Ranges longer than size_t.max

Stewart Gordon smjg_1998 at yahoo.com
Mon Dec 31 10:54:46 PST 2012


On 31/12/2012 17:50, Era Scarecrow wrote:
> On Sunday, 30 December 2012 at 19:11:51 UTC, Dmitry Olshansky wrote:
>> False. It's solely a question of FS used.
>> NTFS supports files larger then 4 Gb regardless of version Windows
>> (Win2K+ or even earlier). It doesn't matter what the bitness of OS in
>> question is. I suspect 32bit linux also has > 4Gb files even with ext2
>> no problem.
>>
>> And e.g. FAT32 remarkably can't handle 4 Gb+ files with any OS.
>
>   I was writing some code to go through the FAT12/16/32, and some
> interesting information was found (Although there was so much overhead I
> kinda stopped in the middle of it).
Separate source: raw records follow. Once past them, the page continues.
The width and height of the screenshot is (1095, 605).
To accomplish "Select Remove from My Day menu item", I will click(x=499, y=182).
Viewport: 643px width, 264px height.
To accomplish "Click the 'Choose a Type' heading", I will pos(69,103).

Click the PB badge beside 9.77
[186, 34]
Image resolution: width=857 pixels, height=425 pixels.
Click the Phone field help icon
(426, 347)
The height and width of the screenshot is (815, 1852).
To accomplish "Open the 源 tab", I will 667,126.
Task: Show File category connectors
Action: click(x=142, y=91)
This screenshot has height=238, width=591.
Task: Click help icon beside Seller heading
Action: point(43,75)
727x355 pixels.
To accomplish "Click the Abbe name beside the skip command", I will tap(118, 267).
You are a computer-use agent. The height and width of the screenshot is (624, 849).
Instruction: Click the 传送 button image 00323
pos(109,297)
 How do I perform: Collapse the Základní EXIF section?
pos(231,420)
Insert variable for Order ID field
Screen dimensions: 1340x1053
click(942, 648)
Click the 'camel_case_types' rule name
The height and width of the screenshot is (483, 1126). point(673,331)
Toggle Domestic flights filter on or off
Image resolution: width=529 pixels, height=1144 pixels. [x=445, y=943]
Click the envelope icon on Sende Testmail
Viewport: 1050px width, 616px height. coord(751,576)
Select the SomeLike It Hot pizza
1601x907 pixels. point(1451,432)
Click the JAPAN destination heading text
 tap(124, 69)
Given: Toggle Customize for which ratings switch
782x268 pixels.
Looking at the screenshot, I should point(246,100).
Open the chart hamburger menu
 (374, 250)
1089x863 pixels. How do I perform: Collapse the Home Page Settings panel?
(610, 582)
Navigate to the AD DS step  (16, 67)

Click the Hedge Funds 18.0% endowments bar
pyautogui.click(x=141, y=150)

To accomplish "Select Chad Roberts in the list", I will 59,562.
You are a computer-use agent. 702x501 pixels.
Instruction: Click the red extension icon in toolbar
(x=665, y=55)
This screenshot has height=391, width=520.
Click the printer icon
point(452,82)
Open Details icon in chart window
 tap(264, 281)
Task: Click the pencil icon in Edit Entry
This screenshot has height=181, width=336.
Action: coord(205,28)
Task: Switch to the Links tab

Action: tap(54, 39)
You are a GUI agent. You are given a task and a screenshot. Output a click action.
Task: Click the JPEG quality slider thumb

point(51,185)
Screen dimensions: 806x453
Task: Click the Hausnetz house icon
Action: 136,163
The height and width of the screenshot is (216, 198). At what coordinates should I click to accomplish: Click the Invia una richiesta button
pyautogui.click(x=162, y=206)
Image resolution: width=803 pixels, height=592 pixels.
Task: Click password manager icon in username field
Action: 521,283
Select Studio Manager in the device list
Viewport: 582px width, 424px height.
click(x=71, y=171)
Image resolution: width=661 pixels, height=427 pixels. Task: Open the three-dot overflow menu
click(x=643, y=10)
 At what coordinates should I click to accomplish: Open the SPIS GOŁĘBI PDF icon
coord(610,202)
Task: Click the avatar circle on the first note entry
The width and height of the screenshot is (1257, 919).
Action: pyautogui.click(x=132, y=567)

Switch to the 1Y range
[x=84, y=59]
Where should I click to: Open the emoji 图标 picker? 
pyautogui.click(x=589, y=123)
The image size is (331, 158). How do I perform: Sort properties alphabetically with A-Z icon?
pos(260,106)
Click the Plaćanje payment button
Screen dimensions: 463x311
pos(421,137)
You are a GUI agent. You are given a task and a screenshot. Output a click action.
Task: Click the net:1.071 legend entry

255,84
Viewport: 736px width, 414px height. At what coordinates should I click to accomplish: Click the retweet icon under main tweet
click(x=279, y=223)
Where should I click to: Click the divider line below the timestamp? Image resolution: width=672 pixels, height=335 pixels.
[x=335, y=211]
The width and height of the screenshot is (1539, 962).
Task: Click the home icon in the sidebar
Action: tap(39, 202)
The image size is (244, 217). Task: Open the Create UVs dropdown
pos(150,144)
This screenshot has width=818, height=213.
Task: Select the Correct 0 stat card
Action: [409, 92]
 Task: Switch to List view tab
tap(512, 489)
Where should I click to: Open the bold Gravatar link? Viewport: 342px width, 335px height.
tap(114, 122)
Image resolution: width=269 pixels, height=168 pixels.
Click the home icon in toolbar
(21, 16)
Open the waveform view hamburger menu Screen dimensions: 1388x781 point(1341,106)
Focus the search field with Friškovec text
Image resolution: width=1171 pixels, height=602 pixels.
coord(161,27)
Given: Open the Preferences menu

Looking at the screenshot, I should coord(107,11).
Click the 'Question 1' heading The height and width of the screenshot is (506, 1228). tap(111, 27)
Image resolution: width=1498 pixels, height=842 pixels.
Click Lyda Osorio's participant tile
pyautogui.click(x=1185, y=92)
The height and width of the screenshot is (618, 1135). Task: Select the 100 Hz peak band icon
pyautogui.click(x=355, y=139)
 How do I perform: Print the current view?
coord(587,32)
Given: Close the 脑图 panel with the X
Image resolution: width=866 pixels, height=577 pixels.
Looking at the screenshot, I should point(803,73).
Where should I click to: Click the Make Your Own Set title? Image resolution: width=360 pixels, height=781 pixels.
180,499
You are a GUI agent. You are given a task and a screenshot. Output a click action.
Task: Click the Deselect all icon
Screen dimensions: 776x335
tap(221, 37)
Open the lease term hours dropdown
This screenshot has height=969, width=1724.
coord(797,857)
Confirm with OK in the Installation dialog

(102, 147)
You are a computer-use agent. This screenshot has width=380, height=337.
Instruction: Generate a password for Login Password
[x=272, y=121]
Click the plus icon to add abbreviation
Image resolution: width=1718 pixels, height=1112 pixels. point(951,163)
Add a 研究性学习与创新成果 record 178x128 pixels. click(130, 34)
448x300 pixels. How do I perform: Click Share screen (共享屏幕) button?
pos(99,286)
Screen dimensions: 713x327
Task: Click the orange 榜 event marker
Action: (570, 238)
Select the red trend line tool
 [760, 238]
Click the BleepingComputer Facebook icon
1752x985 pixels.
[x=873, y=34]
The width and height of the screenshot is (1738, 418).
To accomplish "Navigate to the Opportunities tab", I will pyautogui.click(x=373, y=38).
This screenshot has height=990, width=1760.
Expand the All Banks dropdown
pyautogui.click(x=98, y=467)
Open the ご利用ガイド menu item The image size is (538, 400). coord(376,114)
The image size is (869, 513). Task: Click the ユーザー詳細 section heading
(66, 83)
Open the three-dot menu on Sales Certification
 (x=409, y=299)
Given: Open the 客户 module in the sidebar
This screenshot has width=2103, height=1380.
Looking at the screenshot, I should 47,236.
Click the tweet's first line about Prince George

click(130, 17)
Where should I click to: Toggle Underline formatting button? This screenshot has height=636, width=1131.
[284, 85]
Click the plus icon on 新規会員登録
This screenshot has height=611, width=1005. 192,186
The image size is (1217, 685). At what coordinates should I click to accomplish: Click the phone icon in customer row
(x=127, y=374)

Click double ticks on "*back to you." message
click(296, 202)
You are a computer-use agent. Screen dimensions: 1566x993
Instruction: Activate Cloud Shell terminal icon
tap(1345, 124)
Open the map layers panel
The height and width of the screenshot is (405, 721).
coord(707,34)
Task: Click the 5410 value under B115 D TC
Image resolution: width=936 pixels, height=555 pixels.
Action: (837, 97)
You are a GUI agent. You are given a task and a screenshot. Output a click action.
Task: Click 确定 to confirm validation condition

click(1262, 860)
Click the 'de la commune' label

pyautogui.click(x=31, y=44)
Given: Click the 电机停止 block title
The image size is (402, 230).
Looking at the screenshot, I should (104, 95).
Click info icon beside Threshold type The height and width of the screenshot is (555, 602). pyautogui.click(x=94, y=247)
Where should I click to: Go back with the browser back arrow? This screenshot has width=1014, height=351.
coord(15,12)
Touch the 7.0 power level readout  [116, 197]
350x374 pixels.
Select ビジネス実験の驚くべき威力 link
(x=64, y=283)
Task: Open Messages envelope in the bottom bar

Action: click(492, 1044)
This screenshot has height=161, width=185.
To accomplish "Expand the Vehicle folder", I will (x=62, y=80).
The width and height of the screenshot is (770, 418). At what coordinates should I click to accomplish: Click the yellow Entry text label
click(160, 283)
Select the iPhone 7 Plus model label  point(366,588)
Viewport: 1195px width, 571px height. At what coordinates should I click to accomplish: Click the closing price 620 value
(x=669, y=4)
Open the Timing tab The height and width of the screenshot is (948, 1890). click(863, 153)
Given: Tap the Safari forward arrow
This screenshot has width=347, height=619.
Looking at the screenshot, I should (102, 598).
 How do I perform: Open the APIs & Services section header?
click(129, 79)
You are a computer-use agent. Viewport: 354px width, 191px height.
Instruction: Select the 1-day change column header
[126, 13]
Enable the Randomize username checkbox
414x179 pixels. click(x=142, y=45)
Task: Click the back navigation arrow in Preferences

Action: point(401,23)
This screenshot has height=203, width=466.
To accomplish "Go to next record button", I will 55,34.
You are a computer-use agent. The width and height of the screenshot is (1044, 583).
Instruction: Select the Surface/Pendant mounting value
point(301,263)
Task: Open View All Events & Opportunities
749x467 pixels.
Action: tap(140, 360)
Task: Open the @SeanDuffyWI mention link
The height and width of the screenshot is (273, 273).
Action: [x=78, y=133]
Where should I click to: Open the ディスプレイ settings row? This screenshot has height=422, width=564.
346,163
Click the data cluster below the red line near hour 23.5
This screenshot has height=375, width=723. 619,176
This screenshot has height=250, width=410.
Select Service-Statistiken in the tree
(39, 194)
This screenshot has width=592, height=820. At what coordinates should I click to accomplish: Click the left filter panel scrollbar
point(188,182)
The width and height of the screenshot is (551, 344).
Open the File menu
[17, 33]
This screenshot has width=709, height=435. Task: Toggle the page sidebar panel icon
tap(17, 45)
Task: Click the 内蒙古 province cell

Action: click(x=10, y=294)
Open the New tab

FAT32 actually uses something like
> 28/29 bits for the sector id, the other 3-4 bits were flags like bad
> sectors, last sector and other minor data. At least that's what I
> remember off hand.

Sector?  Do you mean cluster?

I would have thought it used the whole 32 bits for cluster number, with 
magic values for "unused", "end of chain" and "bad".  In each case you 
don't need to point to the next cluster as well.  Unless it supports 
something like marking an in-use cluster as bad but leaving until 
another day the task of moving the data from it into a good cluster.

But looking through
>   http://en.wikipedia.org/wiki/Fat32

there are indeed a handful of magic values for things like this.

Anyway, that states that it uses 28 bits for the cluster number, but 
nothing about what the other 4 bits are for.

But a possibility I can see is that these 4 bits were reserved for bit 
flags that may be added in the future.

Stewart.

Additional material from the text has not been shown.